## PROBLEM
Would you please transcribe, exactly as written, the lines of the entries below starting at the one that holds "Where should I click to: Click the exit" and ending at the one that holds "Given: Click Version: 1.02 on Thobov's review", both included?

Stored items
########################################

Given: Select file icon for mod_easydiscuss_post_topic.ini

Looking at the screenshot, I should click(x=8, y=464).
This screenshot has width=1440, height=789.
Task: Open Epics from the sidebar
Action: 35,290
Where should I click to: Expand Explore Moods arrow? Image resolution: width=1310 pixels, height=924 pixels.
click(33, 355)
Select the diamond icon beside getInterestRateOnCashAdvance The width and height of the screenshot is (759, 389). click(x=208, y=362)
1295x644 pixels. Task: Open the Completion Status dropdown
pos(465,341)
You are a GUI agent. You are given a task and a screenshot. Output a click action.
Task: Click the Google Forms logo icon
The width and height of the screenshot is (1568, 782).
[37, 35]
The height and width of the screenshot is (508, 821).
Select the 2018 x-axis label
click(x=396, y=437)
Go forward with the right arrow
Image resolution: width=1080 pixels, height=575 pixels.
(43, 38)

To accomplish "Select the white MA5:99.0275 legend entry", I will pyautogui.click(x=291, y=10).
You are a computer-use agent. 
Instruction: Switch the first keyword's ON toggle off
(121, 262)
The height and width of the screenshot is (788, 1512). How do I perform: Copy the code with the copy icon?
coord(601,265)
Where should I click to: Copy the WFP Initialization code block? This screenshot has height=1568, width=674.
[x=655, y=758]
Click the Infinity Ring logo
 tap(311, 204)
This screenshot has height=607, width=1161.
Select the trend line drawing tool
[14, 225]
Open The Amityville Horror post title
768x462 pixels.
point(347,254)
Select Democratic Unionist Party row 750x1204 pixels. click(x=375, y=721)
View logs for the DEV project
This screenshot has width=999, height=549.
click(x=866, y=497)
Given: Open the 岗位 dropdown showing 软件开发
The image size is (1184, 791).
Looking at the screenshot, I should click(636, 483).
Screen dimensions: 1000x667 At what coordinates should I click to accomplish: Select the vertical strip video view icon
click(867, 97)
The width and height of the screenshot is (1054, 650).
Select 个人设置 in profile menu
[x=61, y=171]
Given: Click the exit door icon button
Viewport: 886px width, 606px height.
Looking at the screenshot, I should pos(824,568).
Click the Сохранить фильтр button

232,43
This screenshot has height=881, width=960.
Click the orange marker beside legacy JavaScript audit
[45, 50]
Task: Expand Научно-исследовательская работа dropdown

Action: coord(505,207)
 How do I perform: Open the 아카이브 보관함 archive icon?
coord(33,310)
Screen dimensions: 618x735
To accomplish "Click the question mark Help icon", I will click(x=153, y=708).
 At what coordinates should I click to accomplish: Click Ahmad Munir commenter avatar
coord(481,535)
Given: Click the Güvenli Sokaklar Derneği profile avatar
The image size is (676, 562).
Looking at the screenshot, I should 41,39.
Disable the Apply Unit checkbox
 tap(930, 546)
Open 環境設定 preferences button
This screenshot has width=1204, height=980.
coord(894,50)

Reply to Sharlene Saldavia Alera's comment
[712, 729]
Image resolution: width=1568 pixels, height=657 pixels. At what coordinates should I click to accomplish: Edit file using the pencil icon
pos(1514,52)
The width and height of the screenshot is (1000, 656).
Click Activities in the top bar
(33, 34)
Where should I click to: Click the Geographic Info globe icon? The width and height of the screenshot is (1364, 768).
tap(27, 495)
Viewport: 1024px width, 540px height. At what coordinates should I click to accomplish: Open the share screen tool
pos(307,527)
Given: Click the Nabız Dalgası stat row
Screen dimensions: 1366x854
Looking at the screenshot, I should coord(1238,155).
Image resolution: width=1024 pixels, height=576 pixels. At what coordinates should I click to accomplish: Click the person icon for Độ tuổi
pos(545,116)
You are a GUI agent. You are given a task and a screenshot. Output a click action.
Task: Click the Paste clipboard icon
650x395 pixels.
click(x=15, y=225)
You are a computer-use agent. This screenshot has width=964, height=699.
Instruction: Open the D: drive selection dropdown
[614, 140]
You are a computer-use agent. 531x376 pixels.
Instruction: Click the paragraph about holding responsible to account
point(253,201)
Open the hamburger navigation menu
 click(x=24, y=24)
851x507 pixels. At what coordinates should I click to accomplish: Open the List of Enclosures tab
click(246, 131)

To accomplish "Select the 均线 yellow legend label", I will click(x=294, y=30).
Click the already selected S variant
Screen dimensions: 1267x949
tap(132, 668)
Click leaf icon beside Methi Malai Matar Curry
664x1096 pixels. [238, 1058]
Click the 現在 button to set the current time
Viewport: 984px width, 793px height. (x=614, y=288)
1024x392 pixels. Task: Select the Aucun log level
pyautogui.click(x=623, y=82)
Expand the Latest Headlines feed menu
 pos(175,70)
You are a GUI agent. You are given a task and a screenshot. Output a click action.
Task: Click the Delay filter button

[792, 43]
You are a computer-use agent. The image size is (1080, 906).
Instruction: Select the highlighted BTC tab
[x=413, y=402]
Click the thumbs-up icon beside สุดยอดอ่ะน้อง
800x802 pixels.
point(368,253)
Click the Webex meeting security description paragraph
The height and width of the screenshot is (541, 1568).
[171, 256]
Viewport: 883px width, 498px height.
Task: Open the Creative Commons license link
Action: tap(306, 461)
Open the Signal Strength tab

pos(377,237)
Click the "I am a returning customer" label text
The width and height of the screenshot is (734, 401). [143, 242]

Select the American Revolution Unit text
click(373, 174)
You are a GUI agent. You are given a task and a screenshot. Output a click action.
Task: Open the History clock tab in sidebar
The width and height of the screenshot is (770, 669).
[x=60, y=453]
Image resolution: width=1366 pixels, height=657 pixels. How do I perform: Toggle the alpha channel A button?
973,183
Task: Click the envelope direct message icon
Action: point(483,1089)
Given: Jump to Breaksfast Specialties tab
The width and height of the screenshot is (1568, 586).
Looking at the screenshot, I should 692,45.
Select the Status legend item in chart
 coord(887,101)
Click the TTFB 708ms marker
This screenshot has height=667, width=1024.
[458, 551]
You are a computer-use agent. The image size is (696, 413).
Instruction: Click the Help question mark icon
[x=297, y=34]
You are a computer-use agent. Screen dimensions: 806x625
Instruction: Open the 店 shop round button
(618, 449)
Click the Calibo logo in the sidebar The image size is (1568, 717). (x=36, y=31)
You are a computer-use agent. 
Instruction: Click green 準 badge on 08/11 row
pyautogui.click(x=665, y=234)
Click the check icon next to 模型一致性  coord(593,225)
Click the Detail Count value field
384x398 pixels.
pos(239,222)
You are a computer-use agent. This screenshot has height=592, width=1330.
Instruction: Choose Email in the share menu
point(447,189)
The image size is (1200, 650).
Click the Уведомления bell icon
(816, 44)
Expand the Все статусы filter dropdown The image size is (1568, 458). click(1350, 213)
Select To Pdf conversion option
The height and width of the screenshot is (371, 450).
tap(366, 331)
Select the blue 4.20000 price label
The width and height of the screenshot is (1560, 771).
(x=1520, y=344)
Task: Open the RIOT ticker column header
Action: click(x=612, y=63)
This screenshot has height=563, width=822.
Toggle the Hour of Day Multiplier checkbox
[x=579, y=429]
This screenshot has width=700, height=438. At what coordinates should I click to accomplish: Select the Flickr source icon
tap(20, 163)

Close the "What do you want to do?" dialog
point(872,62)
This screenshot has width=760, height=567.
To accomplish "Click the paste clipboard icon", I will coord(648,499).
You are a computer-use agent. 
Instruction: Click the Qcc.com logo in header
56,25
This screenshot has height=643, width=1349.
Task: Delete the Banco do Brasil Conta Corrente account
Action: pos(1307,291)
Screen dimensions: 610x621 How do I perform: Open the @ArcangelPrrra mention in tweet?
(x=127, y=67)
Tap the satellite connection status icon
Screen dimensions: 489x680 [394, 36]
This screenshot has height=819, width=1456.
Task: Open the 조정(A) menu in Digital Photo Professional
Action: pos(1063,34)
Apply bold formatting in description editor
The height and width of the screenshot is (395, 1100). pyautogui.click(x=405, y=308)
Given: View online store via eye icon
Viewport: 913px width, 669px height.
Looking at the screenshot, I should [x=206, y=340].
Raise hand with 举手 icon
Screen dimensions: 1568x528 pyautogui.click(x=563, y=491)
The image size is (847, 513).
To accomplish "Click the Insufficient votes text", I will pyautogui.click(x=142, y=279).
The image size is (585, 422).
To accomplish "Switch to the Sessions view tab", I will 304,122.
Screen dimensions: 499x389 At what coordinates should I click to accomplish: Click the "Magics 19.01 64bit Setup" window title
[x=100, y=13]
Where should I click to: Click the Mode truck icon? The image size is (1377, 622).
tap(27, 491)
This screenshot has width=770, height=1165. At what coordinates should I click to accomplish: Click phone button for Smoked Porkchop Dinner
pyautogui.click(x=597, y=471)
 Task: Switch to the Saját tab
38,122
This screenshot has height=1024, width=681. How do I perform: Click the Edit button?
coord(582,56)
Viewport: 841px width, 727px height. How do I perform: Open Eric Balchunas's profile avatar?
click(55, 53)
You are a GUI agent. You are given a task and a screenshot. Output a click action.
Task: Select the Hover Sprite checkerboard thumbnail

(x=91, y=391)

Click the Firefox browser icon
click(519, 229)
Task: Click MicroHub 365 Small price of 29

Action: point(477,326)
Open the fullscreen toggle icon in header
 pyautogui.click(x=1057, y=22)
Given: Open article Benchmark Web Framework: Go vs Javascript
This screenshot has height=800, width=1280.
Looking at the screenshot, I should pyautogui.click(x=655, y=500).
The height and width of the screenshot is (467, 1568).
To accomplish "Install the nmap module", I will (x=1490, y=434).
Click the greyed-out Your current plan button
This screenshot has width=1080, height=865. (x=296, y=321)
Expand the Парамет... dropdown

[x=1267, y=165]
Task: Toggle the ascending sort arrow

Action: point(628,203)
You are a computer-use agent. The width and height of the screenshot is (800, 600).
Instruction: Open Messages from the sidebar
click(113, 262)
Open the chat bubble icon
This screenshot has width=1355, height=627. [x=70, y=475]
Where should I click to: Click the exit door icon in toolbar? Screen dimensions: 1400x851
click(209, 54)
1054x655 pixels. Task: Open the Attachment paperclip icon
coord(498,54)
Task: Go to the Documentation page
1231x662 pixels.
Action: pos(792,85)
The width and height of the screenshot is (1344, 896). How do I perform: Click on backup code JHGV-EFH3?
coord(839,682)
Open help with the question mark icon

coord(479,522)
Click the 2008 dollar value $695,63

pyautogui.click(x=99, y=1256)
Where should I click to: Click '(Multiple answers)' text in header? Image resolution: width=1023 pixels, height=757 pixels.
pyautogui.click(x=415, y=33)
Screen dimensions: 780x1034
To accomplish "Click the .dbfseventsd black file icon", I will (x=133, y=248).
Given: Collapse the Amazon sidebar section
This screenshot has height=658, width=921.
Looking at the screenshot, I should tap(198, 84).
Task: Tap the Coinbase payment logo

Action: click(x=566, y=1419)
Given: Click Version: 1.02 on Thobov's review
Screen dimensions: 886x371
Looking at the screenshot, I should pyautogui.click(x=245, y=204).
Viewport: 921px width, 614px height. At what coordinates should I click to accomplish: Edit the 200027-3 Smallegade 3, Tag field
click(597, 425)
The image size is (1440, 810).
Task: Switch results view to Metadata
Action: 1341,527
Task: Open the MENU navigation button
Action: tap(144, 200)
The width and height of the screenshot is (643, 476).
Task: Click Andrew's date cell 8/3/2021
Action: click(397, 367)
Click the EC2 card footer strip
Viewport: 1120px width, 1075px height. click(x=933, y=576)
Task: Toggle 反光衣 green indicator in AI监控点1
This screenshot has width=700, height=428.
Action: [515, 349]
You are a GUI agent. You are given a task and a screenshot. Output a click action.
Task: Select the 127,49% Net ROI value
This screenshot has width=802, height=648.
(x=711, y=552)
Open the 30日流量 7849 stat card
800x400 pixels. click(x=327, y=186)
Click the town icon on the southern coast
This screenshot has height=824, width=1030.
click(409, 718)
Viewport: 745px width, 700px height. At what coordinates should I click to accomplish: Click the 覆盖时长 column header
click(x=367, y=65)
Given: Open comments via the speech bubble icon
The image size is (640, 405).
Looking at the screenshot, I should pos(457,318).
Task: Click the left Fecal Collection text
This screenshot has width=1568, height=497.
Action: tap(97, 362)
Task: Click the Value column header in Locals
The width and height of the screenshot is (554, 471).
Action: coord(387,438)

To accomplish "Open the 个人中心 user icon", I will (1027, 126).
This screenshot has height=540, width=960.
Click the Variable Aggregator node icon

########################################

## YOUR SOLUTION
Where should I click to: Click the exit door icon in toolbar? Screen dimensions: 1400x851
click(209, 54)
1054x655 pixels. Task: Open the Attachment paperclip icon
coord(498,54)
Task: Go to the Documentation page
1231x662 pixels.
Action: pos(792,85)
The width and height of the screenshot is (1344, 896). How do I perform: Click on backup code JHGV-EFH3?
coord(839,682)
Open help with the question mark icon

coord(479,522)
Click the 2008 dollar value $695,63

pyautogui.click(x=99, y=1256)
Where should I click to: Click '(Multiple answers)' text in header? Image resolution: width=1023 pixels, height=757 pixels.
pyautogui.click(x=415, y=33)
Screen dimensions: 780x1034
To accomplish "Click the .dbfseventsd black file icon", I will (x=133, y=248).
Given: Collapse the Amazon sidebar section
This screenshot has height=658, width=921.
Looking at the screenshot, I should tap(198, 84).
Task: Tap the Coinbase payment logo

Action: click(x=566, y=1419)
Given: Click Version: 1.02 on Thobov's review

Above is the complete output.